Cross validation workflow of Semi-binary Matrix Factorization (SBMF)
SBMFCV
Cross validation workflow of Semi-binary Matrix Factorization (SBMF)
SBMFCV
searches for the optimal hyper-parameters (rank and binary regularization parameters) for Semi-binary Matrix Factorization (SBMF) performed by
dcTensor::dNMF
. In SBMF, a non-negative matrix X is decomposed to a matrix product U * V' and only U is imposed to have binary ({0,1}) values. For the details, see the vignette of
dNMF
.
SBMFCV
consists of the rules below:
Pre-requisites (our experiment)
-
Snakemake: v7.30.1
-
Singularity: v3.7.1
-
Docker: v20.10.10 (optional)
Snakemake
is available via Python package managers like
pip
,
conda
, or
mamba
.
Singularity
and
Docker
are available by the installer provided in each website or package manager for each OS like
apt-get/yum
for Linux, or
brew
for Mac.
For the details, see the installation documents below.
-
https://snakemake.readthedocs.io/en/stable/getting_started/installation.html
-
https://docs.sylabs.io/guides/3.0/user-guide/installation.html
-
https://docs.docker.com/engine/install/
Note: The following source code does not work on M1/M2 Mac. M1/M2 Mac users should refer to README_AppleSilicon.md instead.
Usage
In this demo, we use a toy data matrix (data/testdata.tsv) consisting of 1280 samples and 13 variables but any non-negative matrix can be specified by user.
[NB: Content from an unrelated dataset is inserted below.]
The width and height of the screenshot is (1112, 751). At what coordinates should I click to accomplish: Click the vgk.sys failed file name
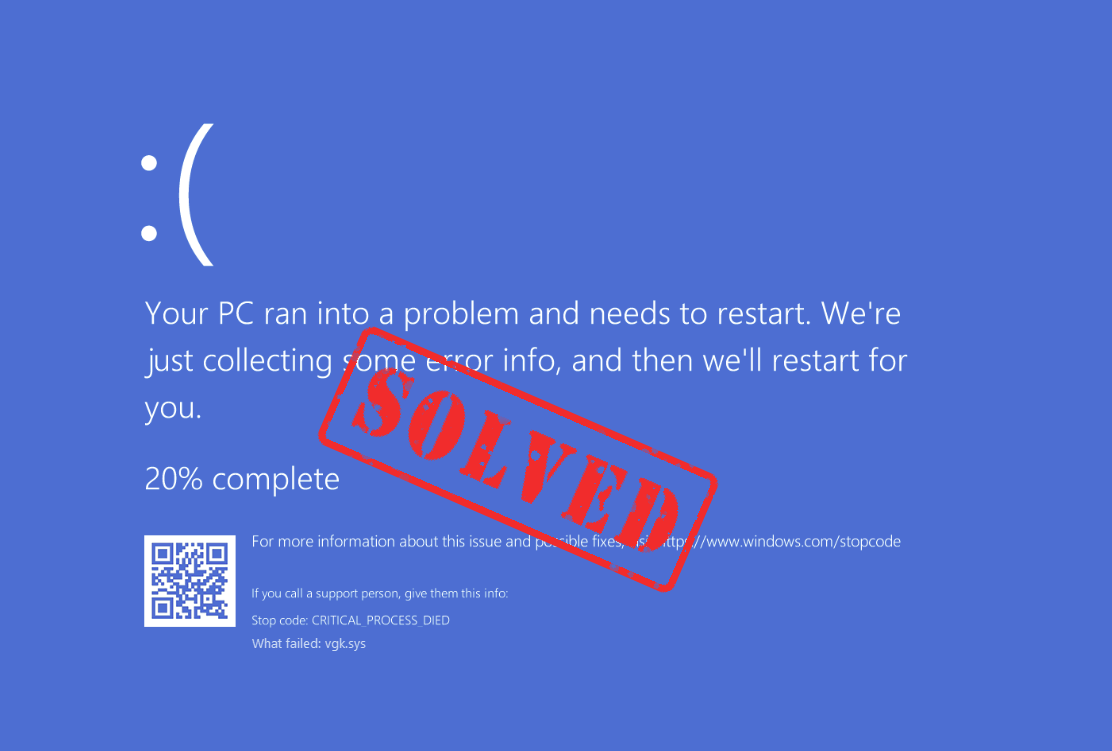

Note that the input file is assumed to be tab separated values (TSV) format with no row/column names.
Download this GitHub repository
First, download this GitHub repository and change the working directory.
git clone https://github.com/chiba-ai-med/SBMFCV.git
cd SBMFCV
Example with local machine
Next, perform
SBMFCV
by the
snakemake
command as follows.
Note: To check if the command is executable, set smaller parameters such as rank_min=2 rank_max=2 lambda_max=2 lambda_min=2 trials=2 n_iter_max=2.
snakemake -j 4 --config input=data/testdata.tsv outdir=output rank_min=2 \
rank_max=10 lambda_min=-10 lambda_max=10 trials=10 \
n_iter_max=100 ratio=20 --resources mem_gb=10 --use-singularity
The meanings of all the arguments are below.
-
-j
: Snakemake option to set the number of cores (e.g. 10, mandatory) -
--config
: Snakemake option to set the configuration (mandatory) -
input
: Input file (e.g., testdata.tsv, mandatory) -
outdir
: Output directory (e.g., output, mandatory) -
rank_min
: Lower limit of rank parameter to search (e.g., 2, which is used for the rank parameter J of dNMF, mandatory) -
rank_max
: Upper limit of rank parameter to search (e.g., 10, which is used for the rank parameter J of dNMF, mandatory) -
lambda_min
: Lower limit of lambda parameter to search (e.g., -10, which means 10^-10 is used for the binary regularization parameter Bin_U of dNMF, mandatory) -
lambda_max
: Upper limit of lambda parameter to search (e.g., -10, which means 10^10 is used for the binary regularization parameter Bin_U of dNMF, mandatory) -
trials
: Number of random trials (e.g., 50, mandatory) -
n_iter_max
: Number of iterations (e.g., 100, mandatory) -
ratio
: Sampling ratio of cross-validation (0 - 100, e.g., 20, mandatory) -
--resources
: Snakemake option to control resources (optional) -
mem_gb
: Memory usage (GB, e.g. 10, optional) -
--use-singularity
: Snakemake option to use Docker containers viaSingularity
(mandatory)
Example with the parallel environment (GridEngine)
If the
GridEngine
(
qsub
command) is available in your environment, you can add the
qsub
command. Just adding the
--cluster
option, the jobs are submitted to multiple nodes and the computations are distributed.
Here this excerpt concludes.